■ EXERCISE ■
No line of the records may be dropped; print them all again exactly.
INFORMATION SHOWN: Begin
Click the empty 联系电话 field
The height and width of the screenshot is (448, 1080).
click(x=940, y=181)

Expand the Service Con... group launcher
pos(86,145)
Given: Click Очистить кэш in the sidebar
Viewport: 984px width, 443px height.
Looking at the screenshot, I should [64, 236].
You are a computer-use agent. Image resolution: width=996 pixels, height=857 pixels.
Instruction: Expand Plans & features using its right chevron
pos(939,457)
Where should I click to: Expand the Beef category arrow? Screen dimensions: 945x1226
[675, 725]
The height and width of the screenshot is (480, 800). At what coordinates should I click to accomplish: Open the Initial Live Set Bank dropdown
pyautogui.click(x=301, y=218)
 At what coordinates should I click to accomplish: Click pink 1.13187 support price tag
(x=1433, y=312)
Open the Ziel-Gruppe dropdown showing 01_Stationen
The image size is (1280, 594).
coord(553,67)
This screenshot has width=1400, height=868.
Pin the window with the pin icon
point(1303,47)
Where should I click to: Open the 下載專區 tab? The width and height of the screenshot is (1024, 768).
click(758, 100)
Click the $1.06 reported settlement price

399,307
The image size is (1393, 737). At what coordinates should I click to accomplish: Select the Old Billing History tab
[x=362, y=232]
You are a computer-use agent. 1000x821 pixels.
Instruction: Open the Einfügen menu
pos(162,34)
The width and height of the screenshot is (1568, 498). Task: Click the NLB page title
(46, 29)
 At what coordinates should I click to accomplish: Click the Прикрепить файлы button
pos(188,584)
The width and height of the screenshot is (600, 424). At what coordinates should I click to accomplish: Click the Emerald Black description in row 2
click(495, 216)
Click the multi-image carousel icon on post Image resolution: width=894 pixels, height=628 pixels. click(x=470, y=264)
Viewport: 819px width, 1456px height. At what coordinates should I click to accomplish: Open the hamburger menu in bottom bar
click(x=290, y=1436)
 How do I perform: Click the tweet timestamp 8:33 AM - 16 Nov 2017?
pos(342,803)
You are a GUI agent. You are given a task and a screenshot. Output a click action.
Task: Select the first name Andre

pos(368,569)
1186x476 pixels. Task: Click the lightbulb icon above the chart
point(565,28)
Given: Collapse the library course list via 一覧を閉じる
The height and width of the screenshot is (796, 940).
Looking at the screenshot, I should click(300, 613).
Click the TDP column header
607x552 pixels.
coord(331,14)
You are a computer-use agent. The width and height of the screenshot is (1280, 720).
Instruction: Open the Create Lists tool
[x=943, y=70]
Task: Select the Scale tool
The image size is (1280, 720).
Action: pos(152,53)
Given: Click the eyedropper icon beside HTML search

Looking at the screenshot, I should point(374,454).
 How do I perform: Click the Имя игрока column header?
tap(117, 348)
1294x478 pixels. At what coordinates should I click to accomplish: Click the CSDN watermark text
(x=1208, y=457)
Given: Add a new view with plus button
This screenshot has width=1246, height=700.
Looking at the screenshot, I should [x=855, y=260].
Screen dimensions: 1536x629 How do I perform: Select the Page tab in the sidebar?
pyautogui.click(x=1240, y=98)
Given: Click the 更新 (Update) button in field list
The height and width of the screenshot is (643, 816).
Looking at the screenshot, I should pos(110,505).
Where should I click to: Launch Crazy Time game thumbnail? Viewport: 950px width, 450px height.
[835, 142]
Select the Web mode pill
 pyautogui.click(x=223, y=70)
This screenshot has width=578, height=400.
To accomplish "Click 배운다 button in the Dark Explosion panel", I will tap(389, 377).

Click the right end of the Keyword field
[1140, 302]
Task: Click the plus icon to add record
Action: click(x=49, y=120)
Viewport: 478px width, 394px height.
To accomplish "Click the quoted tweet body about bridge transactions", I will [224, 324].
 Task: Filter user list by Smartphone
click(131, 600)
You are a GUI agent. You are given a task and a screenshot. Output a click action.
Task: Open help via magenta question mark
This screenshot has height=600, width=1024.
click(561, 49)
INFORMATION SHOWN: End
■ RESULT OF THE TASK ■
Click the empty 联系电话 field
The height and width of the screenshot is (448, 1080).
click(x=940, y=181)

Expand the Service Con... group launcher
pos(86,145)
Given: Click Очистить кэш in the sidebar
Viewport: 984px width, 443px height.
Looking at the screenshot, I should [64, 236].
You are a computer-use agent. Image resolution: width=996 pixels, height=857 pixels.
Instruction: Expand Plans & features using its right chevron
pos(939,457)
Where should I click to: Expand the Beef category arrow? Screen dimensions: 945x1226
[675, 725]
The height and width of the screenshot is (480, 800). At what coordinates should I click to accomplish: Open the Initial Live Set Bank dropdown
pyautogui.click(x=301, y=218)
 At what coordinates should I click to accomplish: Click pink 1.13187 support price tag
(x=1433, y=312)
Open the Ziel-Gruppe dropdown showing 01_Stationen
The image size is (1280, 594).
coord(553,67)
This screenshot has width=1400, height=868.
Pin the window with the pin icon
point(1303,47)
Where should I click to: Open the 下載專區 tab? The width and height of the screenshot is (1024, 768).
click(758, 100)
Click the $1.06 reported settlement price

399,307
The image size is (1393, 737). At what coordinates should I click to accomplish: Select the Old Billing History tab
[x=362, y=232]
You are a computer-use agent. 1000x821 pixels.
Instruction: Open the Einfügen menu
pos(162,34)
The width and height of the screenshot is (1568, 498). Task: Click the NLB page title
(46, 29)
 At what coordinates should I click to accomplish: Click the Прикрепить файлы button
pos(188,584)
The width and height of the screenshot is (600, 424). At what coordinates should I click to accomplish: Click the Emerald Black description in row 2
click(495, 216)
Click the multi-image carousel icon on post Image resolution: width=894 pixels, height=628 pixels. click(x=470, y=264)
Viewport: 819px width, 1456px height. At what coordinates should I click to accomplish: Open the hamburger menu in bottom bar
click(x=290, y=1436)
 How do I perform: Click the tweet timestamp 8:33 AM - 16 Nov 2017?
pos(342,803)
You are a GUI agent. You are given a task and a screenshot. Output a click action.
Task: Select the first name Andre

pos(368,569)
1186x476 pixels. Task: Click the lightbulb icon above the chart
point(565,28)
Given: Collapse the library course list via 一覧を閉じる
The height and width of the screenshot is (796, 940).
Looking at the screenshot, I should click(300, 613).
Click the TDP column header
607x552 pixels.
coord(331,14)
You are a computer-use agent. The width and height of the screenshot is (1280, 720).
Instruction: Open the Create Lists tool
[x=943, y=70]
Task: Select the Scale tool
The image size is (1280, 720).
Action: pos(152,53)
Given: Click the eyedropper icon beside HTML search

Looking at the screenshot, I should point(374,454).
 How do I perform: Click the Имя игрока column header?
tap(117, 348)
1294x478 pixels. At what coordinates should I click to accomplish: Click the CSDN watermark text
(x=1208, y=457)
Given: Add a new view with plus button
This screenshot has width=1246, height=700.
Looking at the screenshot, I should [x=855, y=260].
Screen dimensions: 1536x629 How do I perform: Select the Page tab in the sidebar?
pyautogui.click(x=1240, y=98)
Given: Click the 更新 (Update) button in field list
The height and width of the screenshot is (643, 816).
Looking at the screenshot, I should pos(110,505).
Where should I click to: Launch Crazy Time game thumbnail? Viewport: 950px width, 450px height.
[835, 142]
Select the Web mode pill
 pyautogui.click(x=223, y=70)
This screenshot has width=578, height=400.
To accomplish "Click 배운다 button in the Dark Explosion panel", I will tap(389, 377).

Click the right end of the Keyword field
[1140, 302]
Task: Click the plus icon to add record
Action: click(x=49, y=120)
Viewport: 478px width, 394px height.
To accomplish "Click the quoted tweet body about bridge transactions", I will [224, 324].
 Task: Filter user list by Smartphone
click(131, 600)
You are a GUI agent. You are given a task and a screenshot. Output a click action.
Task: Open help via magenta question mark
This screenshot has height=600, width=1024.
click(561, 49)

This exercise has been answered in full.